With a deep reverence, which expressed my thanks, I left the room quietly and returned to my apartment, very impatient to read the sonnet. Yet, before satisfying my wish, I could not help making some reflections on the situation. I began to think myself somebody since the gigantic stride I had made this evening at the cardinal's assembly. The Marchioness de G. had shewn in the most open way the interest she felt in me, and, under cover of her grandeur, had not hesitated to compromise herself publicly by the most flattering advances. But who would have thought of disapproving? A young abbe like me, without any importance whatever, who could scarcely pretend to her high protection! True, but she was precisely the woman to grant it to those who, feeling themselves unworthy of it, dared not shew any pretensions to her patronage.
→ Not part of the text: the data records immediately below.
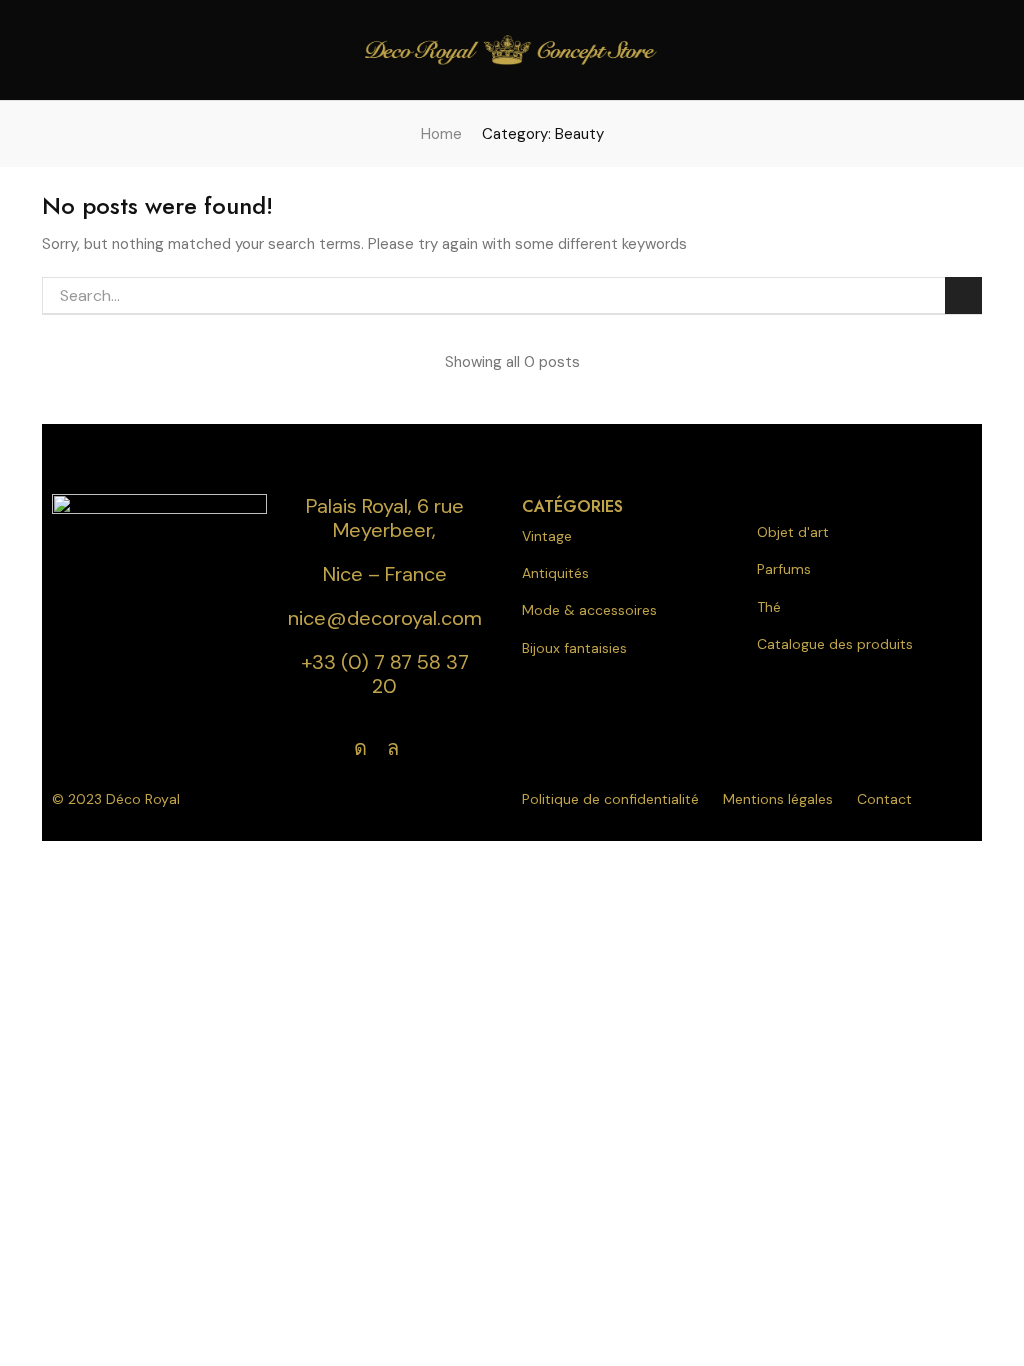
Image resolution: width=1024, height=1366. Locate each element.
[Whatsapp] (393, 748)
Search (963, 295)
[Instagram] (360, 748)
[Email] (427, 748)
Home (441, 134)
On that head, my modesty must be evident to everyone, and the marchioness would certainly have insulted me had she supposed me capable of sufficient vanity to fancy that she felt the slightest inclination for me. No, such a piece of self-conceit was not in accordance with my nature. Her cardinal himself had invited me to dinner. Would he have done so if he had admitted the possibility of the beautiful marchioness feeling anything for me? Of course not, and he gave me an invitation to dine with him only because he had understood, from the very words of the lady, that I was just the sort of person with whom they could converse for a few hours without any risk; to be sure, without any risk whatever. Oh, Master Casanova! do you really think so?